Reimbursement claims take 15–30 working days on average. Under IRDAI regulations, insurers must settle or reject a complete claim within 30 days of receiving all required documents.
Documents You Will Need
Gather these from the hospital at the time of discharge — getting them later is difficult:
| Document | Required For |
|---|---|
| Duly filled claim form (insurer/TPA format) | All claims |
| Original hospital discharge summary | All claims |
| Original itemised hospital bills and receipts | Reimbursement |
| Doctor's prescription for medicines | All claims |
| Diagnostic reports (lab, radiology, ECG, etc.) | All claims |
| Pre- and post-hospitalisation bills (typically 30/60 days) | If claiming those expenses |
| FIR copy (for accident cases) | Accidental claims |
| KYC documents and cancelled cheque | Reimbursement bank transfer |
Why Claims Get Rejected — and How to Prevent It
The most common rejection reasons, based on IRDAI's published data and insurer disclosures:
- Non-disclosure at policy purchase: Failing to declare pre-existing conditions (diabetes, hypertension, prior surgeries) gives the insurer grounds to repudiate the entire claim, not just the related one.
- Waiting period not elapsed: Filing a claim for a condition listed under a waiting period (PED typically 2–4 years, specific diseases 1–2 years) before the period ends.
- Policy lapsed: A missed renewal premium means no active coverage. Auto-debit mandates are safer than manual renewal.
- Excluded treatments: Cosmetic surgery, fertility treatments, self-inflicted injury, and experimental procedures are commonly excluded.

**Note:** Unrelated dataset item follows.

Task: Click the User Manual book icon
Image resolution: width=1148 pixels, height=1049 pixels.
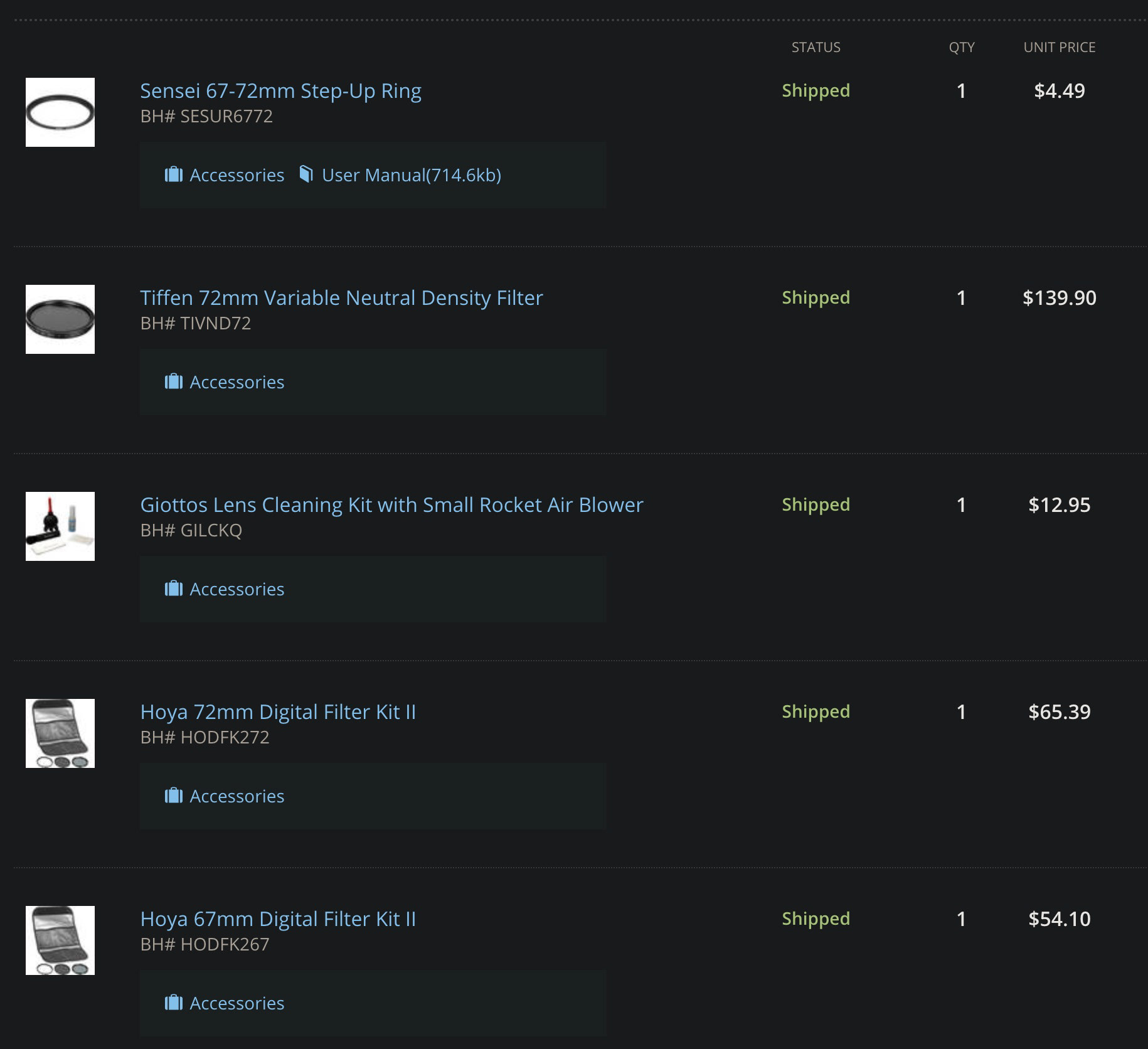Action: [x=306, y=174]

- Insufficient documents: Photocopies instead of originals, missing doctor signatures, or incomplete claim forms.
If a claim is rejected, you can file a grievance with the insurer, then escalate to the Insurance Ombudsman if unresolved within 30 days — a free, quasi-judicial process that resolves most disputes within 3 months.

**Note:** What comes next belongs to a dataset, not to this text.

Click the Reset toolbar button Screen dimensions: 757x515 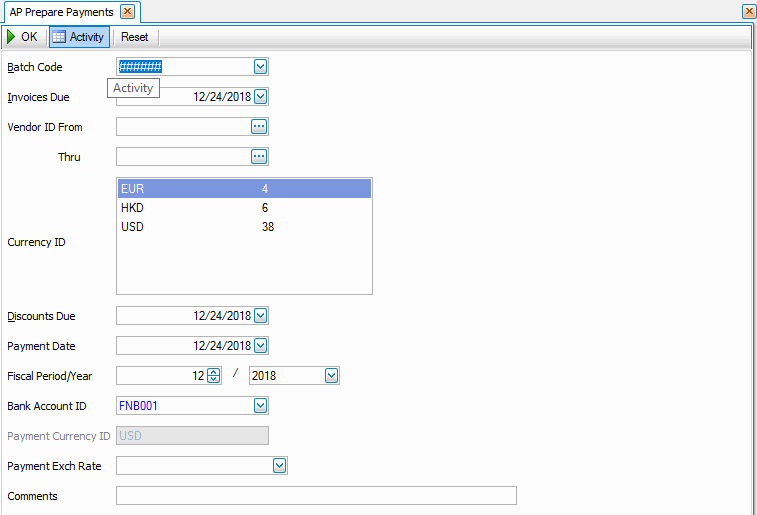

Frequently Asked Questions
Can I file a claim at any hospital in India?
You can be treated anywhere, but cashless is only available at network hospitals. For non-network hospitals, you pay first and claim reimbursement. The list of network hospitals is on your insurer's website or app; it changes periodically, so verify before a planned admission.
What is a TPA and do all insurers use one?
A Third Party Administrator (TPA) is an IRDAI-licensed intermediary that manages the operational side of health claims — hospital network, pre-authorisation, and document processing. Some large insurers (HDFC Ergo, Star Health) handle claims in-house without a TPA; others outsource entirely. Your health card will show the TPA's name and helpline number.
What is the time limit to submit a reimbursement claim?
Most policies require submission within 15–30 days of discharge, and post-hospitalisation expenses within 60–90 days of the last treatment date. Read your policy schedule carefully — missing this window is one of the most common avoidable rejection reasons.
Does filing a claim affect my future premium or No-Claim Bonus?
Yes. Filing a claim typically resets or reduces the No-Claim Bonus accumulated on your policy. Some plans offer an NCB Protect add-on that preserves a portion of the bonus even after a claim. Premium increases at renewal are at the insurer's discretion, subject to IRDAI guidelines.
Can I claim for day-care procedures?
Yes. IRDAI mandates that all health policies cover at least 541 day-care procedures (treatments requiring less than 24-hour hospitalisation — cataract surgery, dialysis, chemotherapy, etc.). The claim process is the same: pre-authorisation for cashless, or bills plus discharge summary for reimbursement.